:: Petunjuk Pengerjaan ::
1. Dalam teks tentang kemerosotan Khilafah, partai apa yang disebut berdiri di Istanbul untuk mengarahkan gerak para nasionalis Turki?
2. Lanjutkan teks tentang kemerosotan Khilafah, dimulai tepat setelah kalimat terakhirnya.

Langkah serupa terjadi di Mesir, ketika Rifa’ah Badawi Rafi’ At Tahtawi (w. 1873 M) mempropagandakan patriotisme dan sekularisme. Setelah itu, berdirilah beberapa partai politik yang berbasis paham nasionalisme, misalnya partai Turki Muda (Turkiya Al Fata) di Istanbul. Partai ini didirikan untuk mengarahkan gerak para nasionalis Turki. Kaum misionaris kemudian memiliki kekuatan riil di belakang partai-partai politik ini dan menjadikannya sebagai sarana untuk menghancurkan Khilafah.

Sepanjang masa kemerosotan Khilafah, kaum kafir berhimpun bersama, pertama kali dengan perjanjian Sykes-Picot tahun 1916 ketika Inggris dan Perancis merencanakan untuk membagi-bagi wilayah negara Khilafah. Kemudian pada 1923, dalam Perjanjian Versailles dan Lausanne, rencana itu mulai diimplemetasikan. Dari sinilah lahir negara-negara Irak, Syria, Palestina, Lebanon, dan Transjordan. Semuanya ada di bawah mandat Inggris, kecuali Syria dan Lebanon yang ada di bawah Perancis. Hal ini kemudian diikuti dengan upaya Inggris untuk merekayasa lahirnya Pakistan. Jadi, semua negara-bangsa ini tiada lain adalah buatan kekuatan-kekuatan Barat yang ada di bawah mandat mereka.

:: Cuplikan Data ::
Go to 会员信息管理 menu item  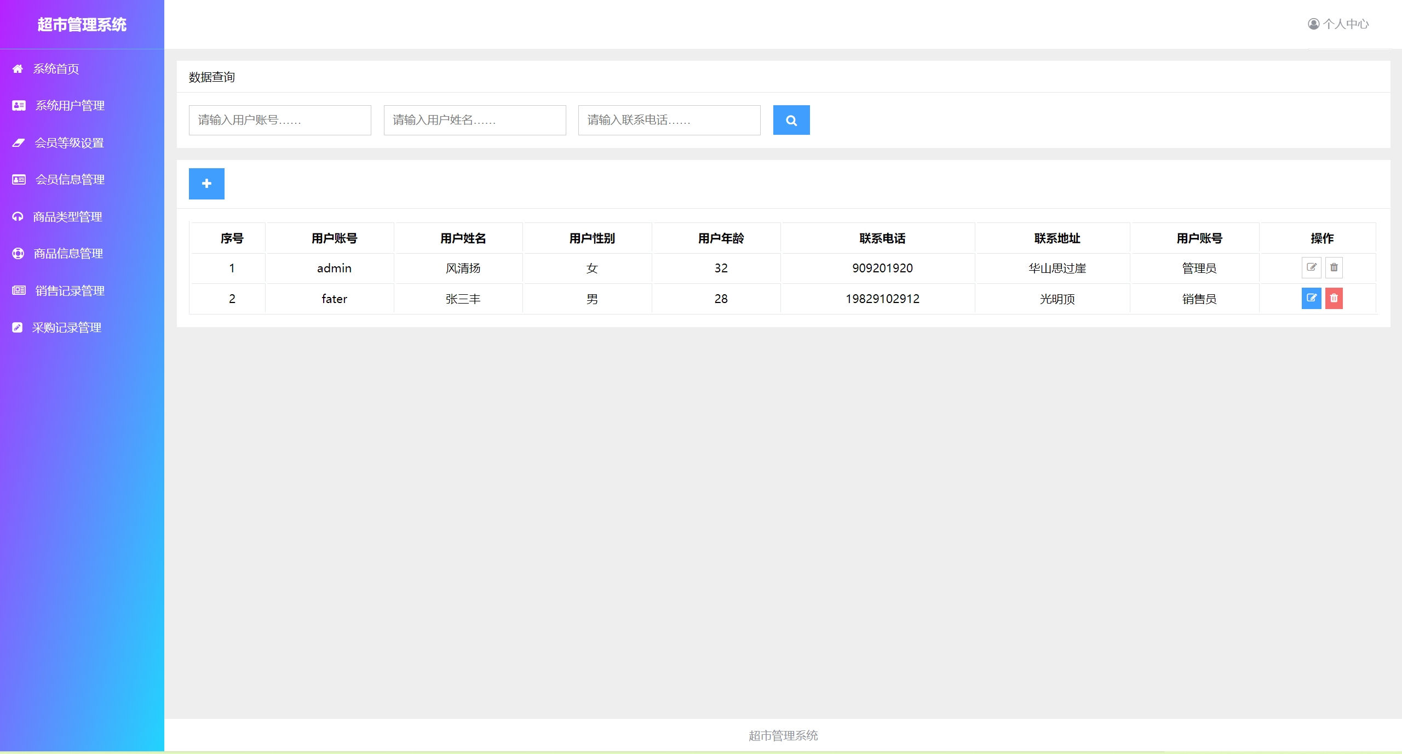click(70, 180)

:: Kunci Jawaban ::
1. Partai Turki Muda (Turkiya Al Fata).

2.
Munculnya negara-bangsa Indonesia juga tak lepas dari rekayasa penjajah menyebarkan nasionalisme dan patriotisme di Dunia Islam. Hal itu dapat dirunut sejak berdirinya negara-negara bangsa di Eropa pada abad ke-19. Perubahan di Eropa ini, dan juga adanya persaingan yang hebat antara kekuatan-kekuatan Eropa di Asia Tenggara pada paruh kedua abad ke-19, menimbulkan dampak politis terhadap negara-negara jajahan Eropa, termasuk Hinda Belanda. Dampak momumentalnya adalah dicanangkannya Politik Etis pada tahun 1901. Kebijakan ini pada gilirannya membuka kesempatan bagi pribumi untuk mendapatkan pendidikan Barat. Melalui pendidikan Barat inilah paham nasionalisme dan patriotisme menginfiltrasi ke tubuh umat Islam di Hindia Belanda, yang selanjutnya mengilhami dan menjiwai lahirnya gerakan-gerakan pergerakan nasional di Indonesia, Boedi Utomo, Jong Java, Jong Sumatra, Jong Islamieten Bond, Jong Celebes, Sarekat Islam, Muhammadiyah, dan sejenisnya.

Cengkeraman paham nasionalisme di tubuh umat akibat rekayasa penjajah ini, disertai hancurnya Khilafah sebagai pemersatu umat, telah membuat kesatuan umat Islam porak-poranda dan hancur-lebur. Ikatan Islam berdasar Aqidah Islamiyah digantikan ikatan kebangsaan berdasar kesamaan identitas etnis, bahasa, atau budaya. Sungguh Allah SWT tidak meridhai umat Islam terpecah-belah menjadi lebih dari 50 negara seperti sekarang ini. Allah SWT berfirman :

“Dan berpegang teguhlah kalian dengan tali (agama) Allah dan janganlah kalian bercerai-berai.” (TQS. Ali Imran : 103)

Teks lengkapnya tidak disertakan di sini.